Een snelle oplossing is om de pixelpositie te converteren naar UTM (Universal Transverse Mercator), waarin een positie wordt gedefinieerd door een zone en een (x, y) positie (in meter-eenheid) die lineair evolueert met de afbeelding. We kunnen dan een UTM-naar- breedtegraad/lengtegraad conversie gebruiken in de utm bibliotheek. Om dit te doen moeten we eerst de UTM-zone en positie van de linkerbovenhoek van de afbeelding opvragen. Deze kunnen worden gevonden in de metagegevens van de afbeelding.
#Vleesgegevens verkrijgen
transform = rasterio.open(tci_file_path, driver='JP2OpenJPEG').transform
zone_nummer = int(tci_file_path.split("/")[-1][1:3])
zone_letter = tci_file_path.split("/")[-1][0]
utm_x, utm_y = transform[2], transform[5]
# Pixelpositie omzetten naar utm
oost = utm_x + pixel_kolom * 10
noord = utm_y + pixel_rij * - 10
# UTM omzetten naar breedtegraad en lengtegraad
breedtegraad, lengtegraad = utm.to_latlon(east, north, zone_nummer, zone_letter)
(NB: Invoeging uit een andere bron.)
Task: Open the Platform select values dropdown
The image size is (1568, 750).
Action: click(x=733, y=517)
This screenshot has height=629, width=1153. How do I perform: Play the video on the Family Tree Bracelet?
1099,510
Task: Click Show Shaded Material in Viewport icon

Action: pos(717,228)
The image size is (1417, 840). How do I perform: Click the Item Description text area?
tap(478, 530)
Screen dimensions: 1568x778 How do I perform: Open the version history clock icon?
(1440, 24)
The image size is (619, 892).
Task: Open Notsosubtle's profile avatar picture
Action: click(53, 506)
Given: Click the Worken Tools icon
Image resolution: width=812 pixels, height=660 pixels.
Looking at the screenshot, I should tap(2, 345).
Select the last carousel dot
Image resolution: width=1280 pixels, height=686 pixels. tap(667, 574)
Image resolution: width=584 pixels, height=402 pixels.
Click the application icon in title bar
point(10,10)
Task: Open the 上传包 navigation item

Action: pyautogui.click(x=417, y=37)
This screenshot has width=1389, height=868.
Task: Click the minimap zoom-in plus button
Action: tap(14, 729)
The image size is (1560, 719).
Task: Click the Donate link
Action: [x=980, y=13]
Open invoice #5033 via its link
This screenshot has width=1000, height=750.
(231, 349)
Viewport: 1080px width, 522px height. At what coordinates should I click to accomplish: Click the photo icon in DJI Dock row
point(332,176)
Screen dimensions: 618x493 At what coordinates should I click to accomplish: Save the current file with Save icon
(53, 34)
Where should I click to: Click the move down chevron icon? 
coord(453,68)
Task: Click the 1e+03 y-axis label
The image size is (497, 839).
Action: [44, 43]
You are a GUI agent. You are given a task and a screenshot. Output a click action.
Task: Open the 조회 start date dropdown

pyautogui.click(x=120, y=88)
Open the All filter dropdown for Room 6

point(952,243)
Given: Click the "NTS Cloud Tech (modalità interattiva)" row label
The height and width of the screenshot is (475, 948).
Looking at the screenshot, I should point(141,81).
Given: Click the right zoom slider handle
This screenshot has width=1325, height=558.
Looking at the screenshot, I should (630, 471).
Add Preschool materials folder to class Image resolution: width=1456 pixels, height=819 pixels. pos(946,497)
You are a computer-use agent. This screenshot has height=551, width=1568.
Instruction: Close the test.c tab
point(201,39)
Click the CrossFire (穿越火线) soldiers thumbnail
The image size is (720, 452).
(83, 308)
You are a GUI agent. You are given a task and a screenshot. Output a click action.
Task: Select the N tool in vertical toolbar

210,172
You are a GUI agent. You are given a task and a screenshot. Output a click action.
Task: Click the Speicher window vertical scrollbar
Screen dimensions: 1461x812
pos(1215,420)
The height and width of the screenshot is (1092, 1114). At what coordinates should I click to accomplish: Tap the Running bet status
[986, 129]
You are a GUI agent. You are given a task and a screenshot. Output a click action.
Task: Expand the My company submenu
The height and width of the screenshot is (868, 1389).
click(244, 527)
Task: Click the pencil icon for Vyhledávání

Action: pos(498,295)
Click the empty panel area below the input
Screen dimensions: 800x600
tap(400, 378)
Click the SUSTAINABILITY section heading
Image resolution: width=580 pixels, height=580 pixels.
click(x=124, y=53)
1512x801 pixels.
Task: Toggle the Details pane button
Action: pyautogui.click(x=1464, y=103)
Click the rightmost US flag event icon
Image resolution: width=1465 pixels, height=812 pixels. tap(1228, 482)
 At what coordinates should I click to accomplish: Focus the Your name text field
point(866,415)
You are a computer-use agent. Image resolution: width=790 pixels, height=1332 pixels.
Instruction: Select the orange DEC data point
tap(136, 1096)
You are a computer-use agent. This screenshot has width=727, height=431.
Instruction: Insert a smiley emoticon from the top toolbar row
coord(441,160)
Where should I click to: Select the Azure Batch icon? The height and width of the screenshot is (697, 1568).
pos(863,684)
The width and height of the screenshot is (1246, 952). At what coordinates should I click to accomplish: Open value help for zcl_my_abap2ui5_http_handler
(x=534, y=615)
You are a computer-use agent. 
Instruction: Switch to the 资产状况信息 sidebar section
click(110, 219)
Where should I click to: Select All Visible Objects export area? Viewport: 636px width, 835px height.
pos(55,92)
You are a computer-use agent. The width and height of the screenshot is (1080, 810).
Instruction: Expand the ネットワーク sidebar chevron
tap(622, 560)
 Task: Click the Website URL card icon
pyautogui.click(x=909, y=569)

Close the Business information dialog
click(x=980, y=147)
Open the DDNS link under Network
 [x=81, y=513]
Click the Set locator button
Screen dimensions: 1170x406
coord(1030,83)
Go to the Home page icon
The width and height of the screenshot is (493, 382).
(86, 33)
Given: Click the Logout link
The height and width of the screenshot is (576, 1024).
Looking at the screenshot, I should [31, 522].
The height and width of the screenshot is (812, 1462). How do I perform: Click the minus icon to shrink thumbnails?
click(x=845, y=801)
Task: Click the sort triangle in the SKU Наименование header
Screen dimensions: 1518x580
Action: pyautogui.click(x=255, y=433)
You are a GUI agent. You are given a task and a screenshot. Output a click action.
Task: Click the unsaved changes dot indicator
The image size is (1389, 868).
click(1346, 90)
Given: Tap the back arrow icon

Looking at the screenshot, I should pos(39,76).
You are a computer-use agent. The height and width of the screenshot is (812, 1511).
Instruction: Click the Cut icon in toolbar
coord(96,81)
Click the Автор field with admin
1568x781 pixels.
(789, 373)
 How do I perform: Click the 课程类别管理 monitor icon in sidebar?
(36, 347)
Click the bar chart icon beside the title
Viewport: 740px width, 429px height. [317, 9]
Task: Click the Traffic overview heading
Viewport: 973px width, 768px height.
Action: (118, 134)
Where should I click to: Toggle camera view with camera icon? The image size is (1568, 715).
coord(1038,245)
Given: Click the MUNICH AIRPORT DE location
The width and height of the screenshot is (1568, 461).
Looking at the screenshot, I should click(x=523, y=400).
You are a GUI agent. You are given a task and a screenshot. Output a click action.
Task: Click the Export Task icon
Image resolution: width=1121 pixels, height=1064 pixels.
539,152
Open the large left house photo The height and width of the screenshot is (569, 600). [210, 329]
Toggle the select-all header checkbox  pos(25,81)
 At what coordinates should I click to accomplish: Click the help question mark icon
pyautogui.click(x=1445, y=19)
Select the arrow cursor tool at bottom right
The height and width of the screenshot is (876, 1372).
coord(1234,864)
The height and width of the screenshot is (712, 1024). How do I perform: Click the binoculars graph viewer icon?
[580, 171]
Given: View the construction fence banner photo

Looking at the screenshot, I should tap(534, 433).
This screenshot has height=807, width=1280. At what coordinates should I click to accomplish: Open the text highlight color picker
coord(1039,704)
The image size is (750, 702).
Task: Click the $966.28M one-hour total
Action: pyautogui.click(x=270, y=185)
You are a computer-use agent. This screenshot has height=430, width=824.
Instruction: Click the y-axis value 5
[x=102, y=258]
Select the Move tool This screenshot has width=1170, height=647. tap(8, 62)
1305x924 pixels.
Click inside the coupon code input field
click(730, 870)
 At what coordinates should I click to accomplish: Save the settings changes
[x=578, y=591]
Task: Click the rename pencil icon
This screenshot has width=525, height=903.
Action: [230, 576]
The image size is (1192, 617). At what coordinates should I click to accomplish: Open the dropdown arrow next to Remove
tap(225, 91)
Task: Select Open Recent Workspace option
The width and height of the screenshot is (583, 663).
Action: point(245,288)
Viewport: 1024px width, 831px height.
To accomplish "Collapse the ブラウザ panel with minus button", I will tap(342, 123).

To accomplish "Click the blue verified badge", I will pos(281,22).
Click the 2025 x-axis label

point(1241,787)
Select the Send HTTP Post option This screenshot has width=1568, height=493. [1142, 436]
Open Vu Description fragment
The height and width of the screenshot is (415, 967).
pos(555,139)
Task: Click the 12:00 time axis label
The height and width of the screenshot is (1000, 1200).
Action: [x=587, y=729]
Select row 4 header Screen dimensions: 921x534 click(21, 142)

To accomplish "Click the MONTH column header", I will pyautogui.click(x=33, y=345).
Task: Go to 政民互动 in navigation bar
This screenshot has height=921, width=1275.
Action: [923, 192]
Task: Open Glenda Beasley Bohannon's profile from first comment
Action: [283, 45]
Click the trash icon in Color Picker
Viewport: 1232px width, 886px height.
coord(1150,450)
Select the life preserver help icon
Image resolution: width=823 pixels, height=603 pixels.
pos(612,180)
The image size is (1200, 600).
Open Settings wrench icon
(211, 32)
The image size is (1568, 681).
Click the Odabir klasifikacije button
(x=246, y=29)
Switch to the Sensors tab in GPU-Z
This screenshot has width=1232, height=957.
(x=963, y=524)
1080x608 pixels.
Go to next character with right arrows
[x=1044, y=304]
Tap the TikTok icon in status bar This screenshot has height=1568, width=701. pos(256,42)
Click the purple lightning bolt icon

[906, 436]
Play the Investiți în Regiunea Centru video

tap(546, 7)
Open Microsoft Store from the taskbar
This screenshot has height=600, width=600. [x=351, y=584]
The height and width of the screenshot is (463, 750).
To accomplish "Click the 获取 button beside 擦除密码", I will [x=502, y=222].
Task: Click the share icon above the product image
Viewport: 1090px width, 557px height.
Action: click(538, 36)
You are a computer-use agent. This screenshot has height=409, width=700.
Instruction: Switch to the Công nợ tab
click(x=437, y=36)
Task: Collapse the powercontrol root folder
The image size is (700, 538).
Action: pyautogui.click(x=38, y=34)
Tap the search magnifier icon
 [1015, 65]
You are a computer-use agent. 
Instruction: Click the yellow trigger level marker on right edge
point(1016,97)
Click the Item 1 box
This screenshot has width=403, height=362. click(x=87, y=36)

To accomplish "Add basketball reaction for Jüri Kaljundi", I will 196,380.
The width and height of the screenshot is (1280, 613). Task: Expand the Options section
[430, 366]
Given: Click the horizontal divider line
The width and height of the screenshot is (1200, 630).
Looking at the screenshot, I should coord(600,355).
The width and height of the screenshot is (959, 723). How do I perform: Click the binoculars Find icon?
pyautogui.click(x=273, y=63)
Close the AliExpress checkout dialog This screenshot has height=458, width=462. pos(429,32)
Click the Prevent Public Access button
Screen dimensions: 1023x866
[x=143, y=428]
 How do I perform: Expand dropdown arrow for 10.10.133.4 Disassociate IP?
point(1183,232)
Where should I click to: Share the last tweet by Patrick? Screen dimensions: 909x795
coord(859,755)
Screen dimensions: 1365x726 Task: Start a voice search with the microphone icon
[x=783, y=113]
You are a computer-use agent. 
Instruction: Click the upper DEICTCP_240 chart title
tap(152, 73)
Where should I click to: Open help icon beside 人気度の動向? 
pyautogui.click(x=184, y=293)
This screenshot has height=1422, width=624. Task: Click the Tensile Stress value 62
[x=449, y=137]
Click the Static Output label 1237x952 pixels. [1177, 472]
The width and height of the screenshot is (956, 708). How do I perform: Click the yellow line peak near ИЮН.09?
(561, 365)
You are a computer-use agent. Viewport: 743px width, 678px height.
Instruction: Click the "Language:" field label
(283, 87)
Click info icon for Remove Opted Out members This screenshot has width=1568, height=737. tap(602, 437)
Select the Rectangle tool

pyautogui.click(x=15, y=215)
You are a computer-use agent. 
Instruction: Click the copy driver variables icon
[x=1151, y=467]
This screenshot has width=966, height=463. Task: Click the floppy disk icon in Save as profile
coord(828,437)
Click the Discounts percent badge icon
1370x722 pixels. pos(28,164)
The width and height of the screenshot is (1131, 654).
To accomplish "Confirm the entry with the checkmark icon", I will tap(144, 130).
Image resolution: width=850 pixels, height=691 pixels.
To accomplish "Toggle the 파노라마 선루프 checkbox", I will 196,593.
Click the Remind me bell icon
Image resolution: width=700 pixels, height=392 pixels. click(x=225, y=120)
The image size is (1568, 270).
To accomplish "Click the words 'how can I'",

De omzetting van GPS-positie naar pixel gebeurt met de omgekeerde formules. In dat geval moeten we ervoor zorgen dat de verkregen zone overeenkomt met onze afbeelding. Dit kan worden gedaan door de zone te specificeren. Als ons object niet aanwezig is in de afbeelding, resulteert dit in een pixelwaarde die buiten de grenzen valt.
# Breedtegraad en lengtegraad omzetten naar UTM
oost, noord, zone_nummer, zone_letter = utm.from_latlon(
breedtegraad, lengtegraad, force_zone_number=zone_number
)
# UTM omzetten naar kolom en rij
pixel_kolom = rond((oost - utm_x) / 10)
pixel_row = rond((noord - utm_y) / -10)
onbewerkt bekijken
Conclusie
We zijn nu klaar om de satellietbeelden te gebruiken voor machine learning!
In het volgende artikel van deze 2-delige serie zullen we zien hoe we die beelden kunnen gebruiken om veldoppervlakken te detecteren en classificeren met behulp van zowel supervised als unsupervised machine learning.
Bedankt voor het lezen en aarzel niet om de Artefact tech blog te volgen als je op de hoogte wilt worden gebracht wanneer dit volgende artikel verschijnt!